Strona:PL Józef Ignacy Kraszewski-Banita Tom I.djvu/036

Z Wikiźródeł, wolnej biblioteki
Ta strona została uwierzytelniona.

Znamy się przecie i ja ci wielkich przymiotów, męztwa, rzutkości, rycerstwa zaprzeczać nie myślę, a no na wodza abyś potrzebne kwalifikacye miał, tego i miłość braterska nie potrafi przyznać.
Samko się cały poruszył i zadrgał, jakby go smagnięto.
— Myślicie tak, boście mnie wodzem nie widzieli — zawołał — ale ja w sobie czuję to, panie bracie, że czem zechcę być, tem potrafię.
— Dużoś rzekł — odparł Jan spokojnie — a daj Boże, aby w tem choć odrobina prawdy była.

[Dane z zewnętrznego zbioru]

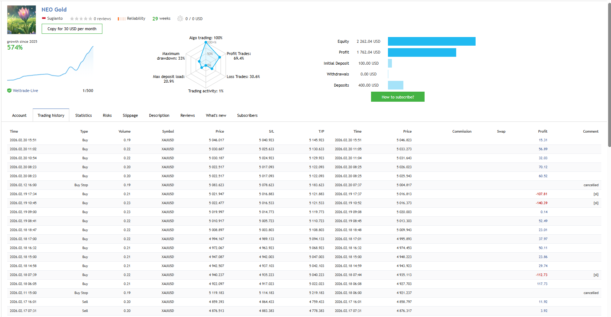The width and height of the screenshot is (611, 317).
Task: Click the vertical page scrollbar
Action: coord(609,75)
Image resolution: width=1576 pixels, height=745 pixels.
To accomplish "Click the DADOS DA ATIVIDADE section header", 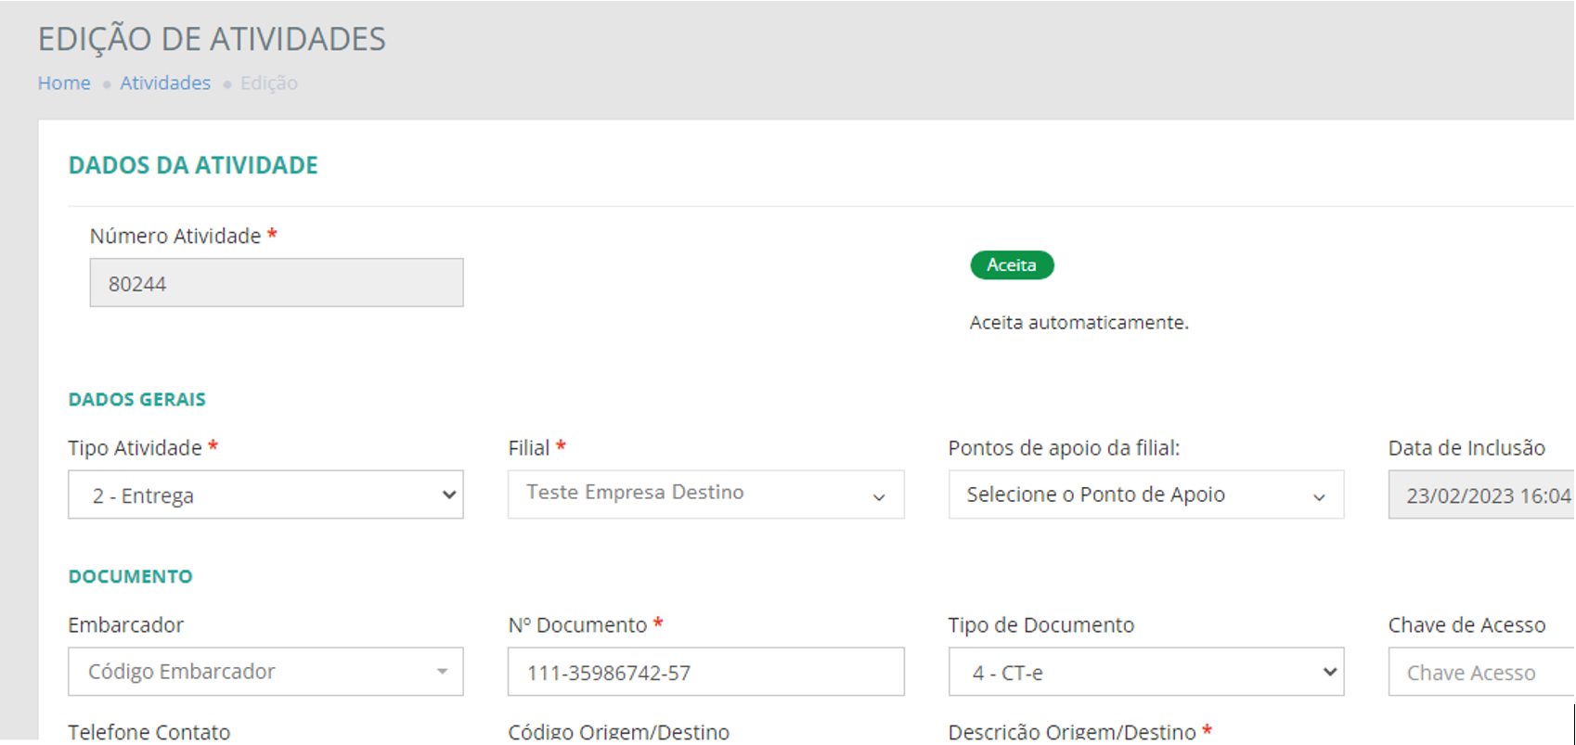I will point(193,166).
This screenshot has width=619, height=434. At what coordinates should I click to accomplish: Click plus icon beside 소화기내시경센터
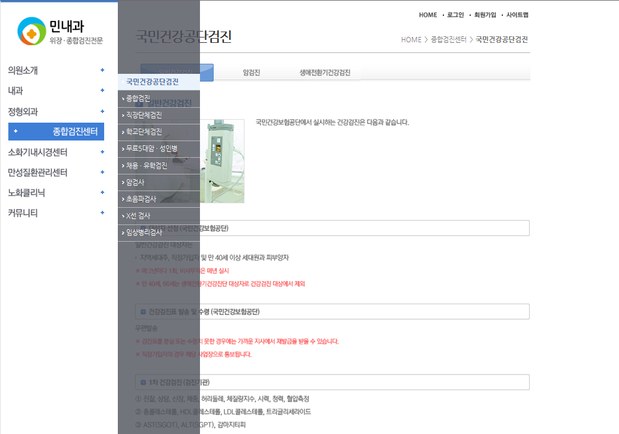pos(102,152)
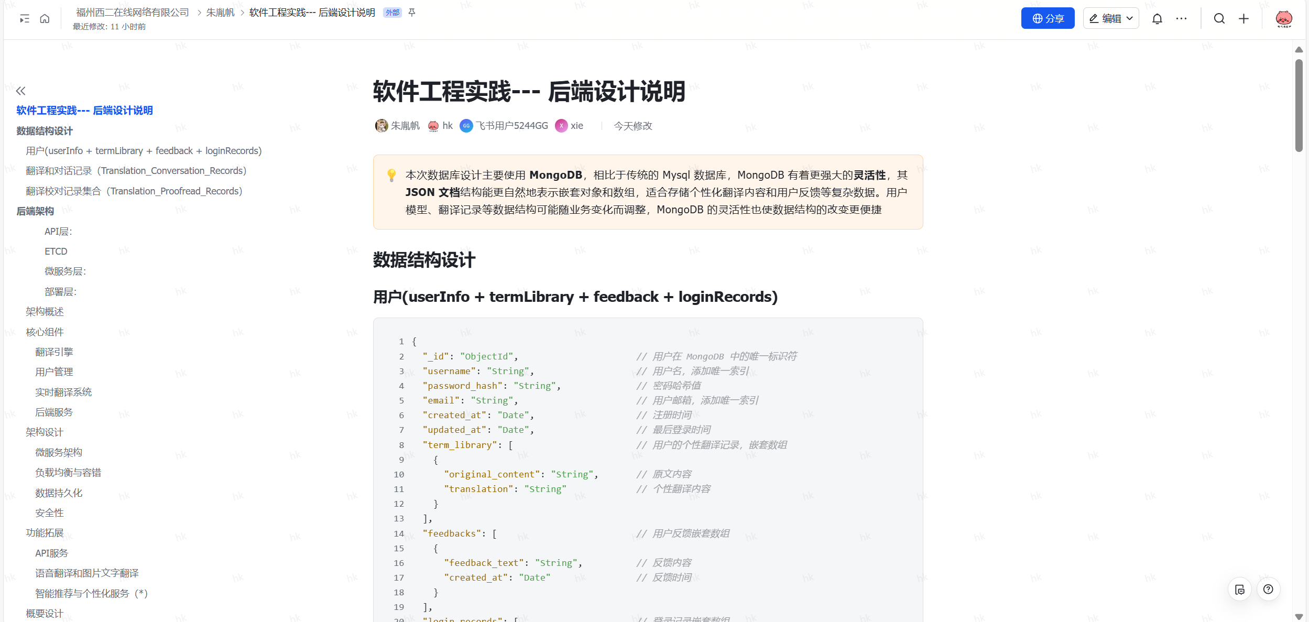Click 微服务架构 under 架构设计
This screenshot has width=1309, height=622.
tap(59, 452)
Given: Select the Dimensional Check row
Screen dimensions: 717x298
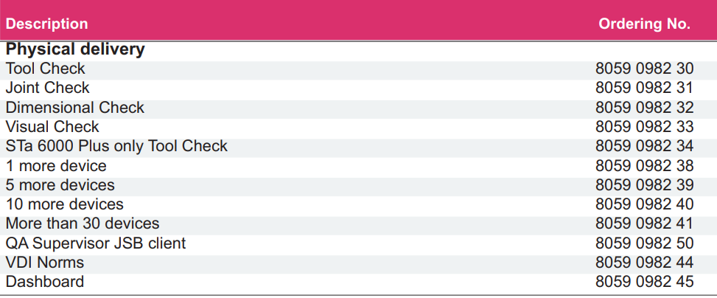Looking at the screenshot, I should pos(358,108).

Jabym się temu cieszył, Bóg świadek.
Pierwsza, czem nie potrafisz być, choćbyś chciał, to — karnym i posłusznym!!
Samuel rozśmiał się rozbrojony.
— Ba! — zawołał — na to zgoda... a no, Zborowskich we mnie krew. Jarzma ona nie cierpi.
— A o tem nie wiesz — rzekł Jan — iż kto słuchać nie umie, ten rozkazywać nie potrafi.
— Kto to powiedział? — chmurno zapytał Samuel.
— Doświadczenie wieków — dodał kasztelan.
— Może ono być rzetelnem — przerwał Samuel chmurno — ale się stosuje do pospolitych ludzi. Nie zaprzeczycie mi, że są wyjątkowi, że takim ze krwi i rodu hetmaństwo się należy, a nie posłuszeństwo. Ja w sobie czuję, że do gminu się nie liczę.